肺癌是全球男性和女性癌症相关死亡的主要原因，但随着吸烟率的逐渐降低，美国和欧盟的肺癌死亡率最近也在下降。因此，腺癌的相对发病率上升，而鳞癌和小细胞癌的发病率下降。过去二十年间，出现了大量治疗转移性非小细胞肺癌（NSCLC）的靶向药物疗法。个性化肿瘤学旨在为患者精确匹配最有可能成功的治疗方案。目前正在进行广泛的研究，以引入可预测特定靶向治疗方法疗效的生物标志物。表皮生长因子受体（EGFR）信号通路是治疗包括非小细胞肺癌在内的人类癌症的充分靶点。肺腺癌可能存在表皮生长因子受体基因的活化突变和抗性突变，以及 KRAS 和 BRAF 致癌基因的突变。较少见但可靶向治疗的基因改变包括 ALK、ROS1、RET 基因重排以及 MET 原癌基因的各种改变。此外，抗肿瘤免疫和肿瘤微环境的重要性近来也变得显而易见。突变的累积通常会引发肿瘤特异性免疫防御，但免疫保护可能会作为一种侵袭性特征而被上调。阻断免疫检查点可重新激活对肿瘤细胞的杀伤力，并在肺癌等多种肿瘤类型中诱导肿瘤显著消退。抗 PD1-PD-L1 治疗的治疗反应可能与肿瘤细胞表达 PD-L1 有关。由于肺癌的诊断和预测特征多种多样，因此需要对单个小活检或细胞学标本进行大量检测，这就面临着样本数量和质量的重大挑战。因此，生物标记物检测的有效性应得到标准化政策和最佳材料使用的保证。在这篇综述中，我们将全面讨论 NSCLC 中与靶向治疗相关的主要生物标记物及检测的可能性。

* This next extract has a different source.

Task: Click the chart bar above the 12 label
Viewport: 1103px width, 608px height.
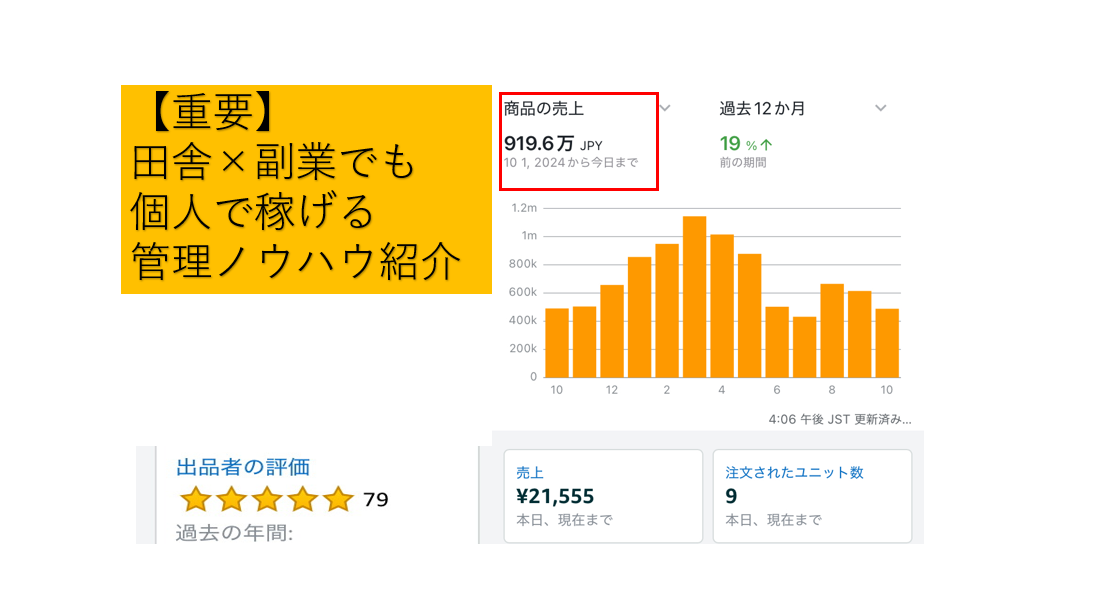Action: pyautogui.click(x=612, y=330)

本文章由计算机程序翻译，如有差异，请以英文原文为准。

求助全文

约1分钟内获得全文求助全文

来源期刊

Pathology & Oncology Research 医学-病理学

CiteScore

6.30

自引率

0.00%

发文量

134

审稿时长

4-8 weeks

期刊介绍： Pathology & Oncology Research (POR) is an interdisciplinary Journal at the interface of pathology and oncology including the preclinical and translational research, diagnostics and therapy. Furthermore, POR is an international forum for the rapid communication of reviews, original research, critical and topical reports with excellence and novelty. Published quarterly, POR is dedicated to keeping scientists informed of developments on the selected biomedical fields bridging the gap between basic research and clinical medicine. It is a special aim for POR to promote pathological and oncological publishing activity of colleagues in the Central and East European region. The journal will be of interest to pathologists, and a broad range of experimental and clinical oncologists, and related experts. POR is supported by an acknowledged international advisory board and the Arányi Fundation for modern pathology.